Saga basics
Saga — Full Revision Summary¶
What is it?¶
A pattern for managing transactions that span multiple microservices, where each service has its own database and a single DB transaction is impossible.
Core idea: Break the transaction into sequential steps. Define a compensating action for every step. If anything fails, execute compensations in reverse order.
The two approaches:¶
Choreography¶
No central controller. Services react to events and know what to listen to.
Each service:
- Publishes what it did ("PaymentCharged")
- Listens for failure events ("StockDeductionFailed")
- Knows its own compensation (refund if stock failed)
Pros: Simple, no extra infrastructure, loosely coupled.
Cons: Flow is spread across services, hard to follow, hard to debug as it grows.
Orchestration¶
A central orchestrator owns the flow. It consumes result events and issues commands.
Orchestrator:
- Listens to result events ("PaymentCharged", "StockDeductionFailed")
- Issues commands ("ChargePayment", "RefundPayment")
- Tracks saga state in a DB row per saga instance
The individual services have no idea they're part of a saga — they just receive a command, do their job, publish a result.
Pros: Flow is visible in one place, easier to debug, handles complex scenarios.
Cons: Extra service to maintain, orchestrator can be a single point of failure.
The Saga State Machine (Orchestration only):¶
Every saga instance has a row in a DB table tracking its current state and what steps completed.
| CorrelationId | CurrentState | PaymentCharged | StockDeducted |
|---------------|------------------|----------------|---------------|
| abc-123 | Compensating | true | false |
This gives the orchestrator memory — critical for knowing what to compensate after a crash or out-of-order events.
How RabbitMQ fits in:¶
RabbitMQ is just the transport. Every participant including the orchestrator is just a publisher and consumer with its own queue. Nobody blocks waiting for responses — everything is fire and forget, responses come back as separate messages.

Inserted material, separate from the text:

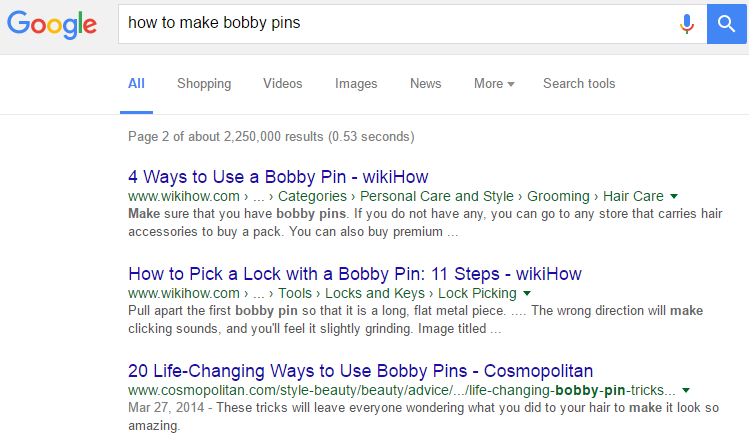Viewport: 749px width, 443px height.
Task: Open 'How to Pick a Lock' wikiHow result
Action: (355, 273)
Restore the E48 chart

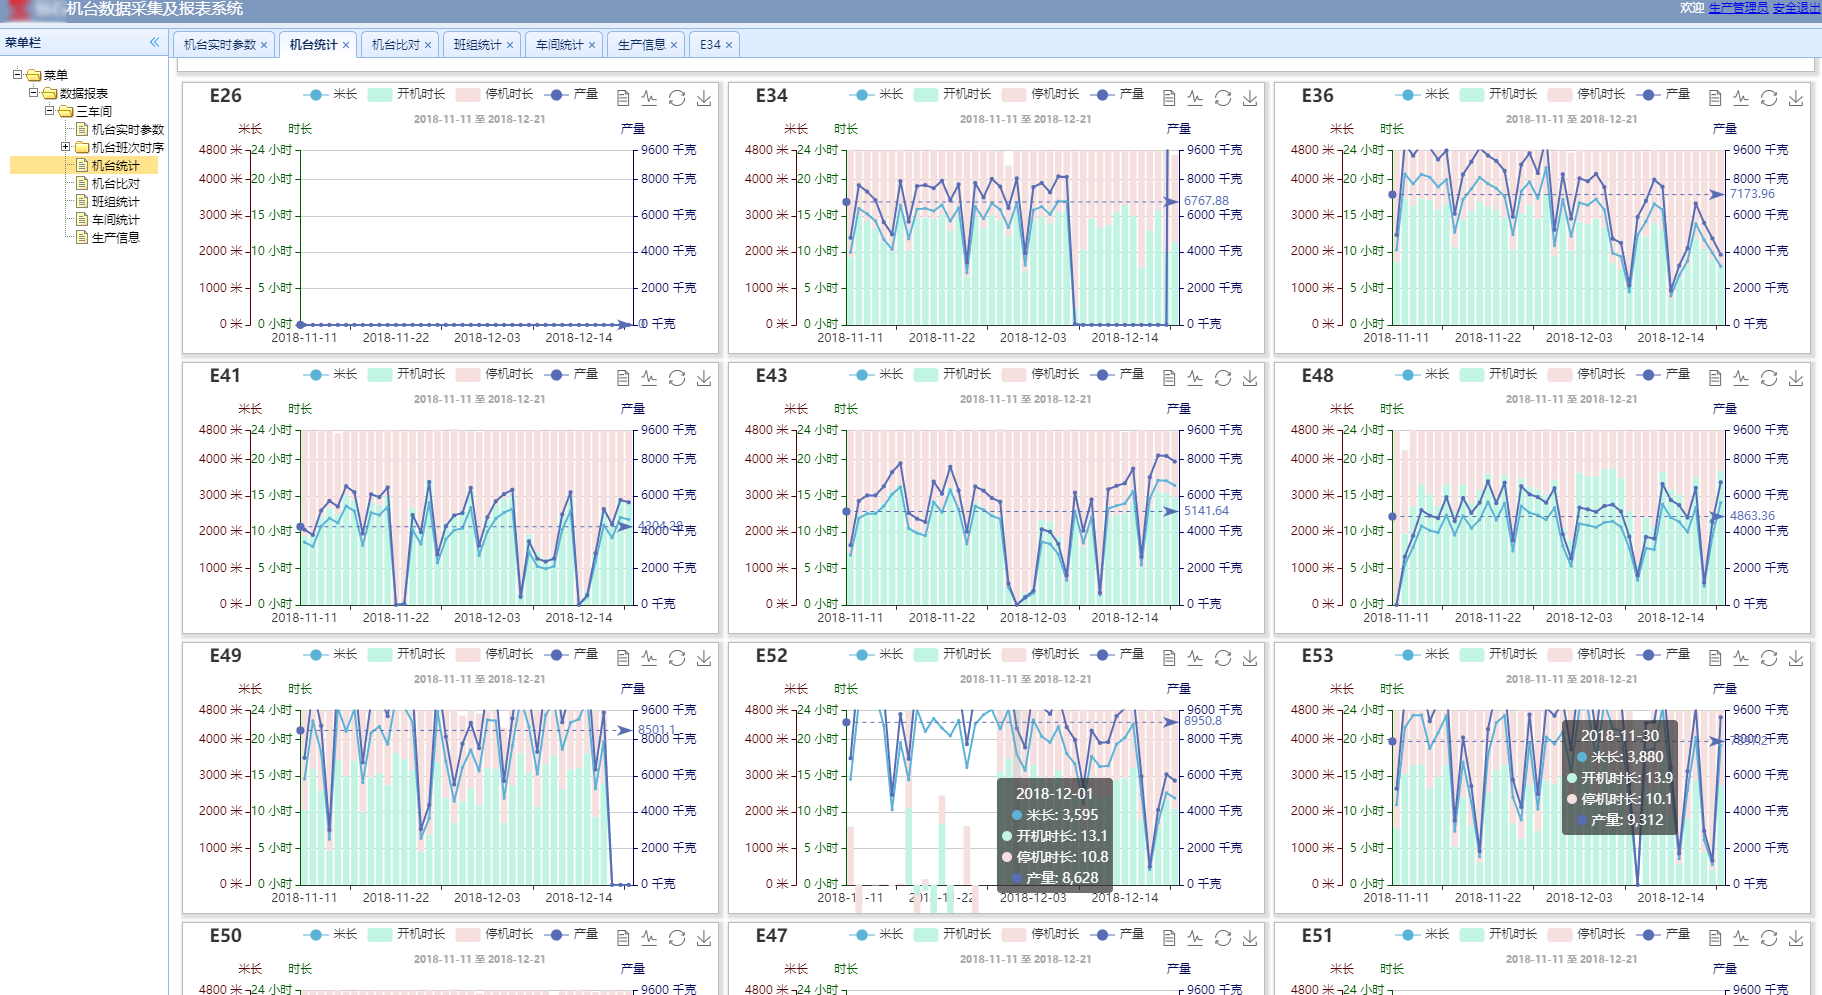click(1769, 378)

What makes Saga reliable in practice:¶
- Outbox pattern — events are never lost even if service crashes after DB write
- Idempotency — retries don't cause duplicate actions
- State tracking — always know where the saga is, survive crashes
The trade-off to always mention:¶
Saga gives you eventual consistency, not strong consistency. There's a window where data is partially updated across services. That's the accepted trade-off in microservices.
One line summary:¶
"Saga manages cross-service transactions by defining steps with compensating actions, coordinated either via events between services (choreography) or a central orchestrator, ensuring the system can always cleanly undo partial work on failure."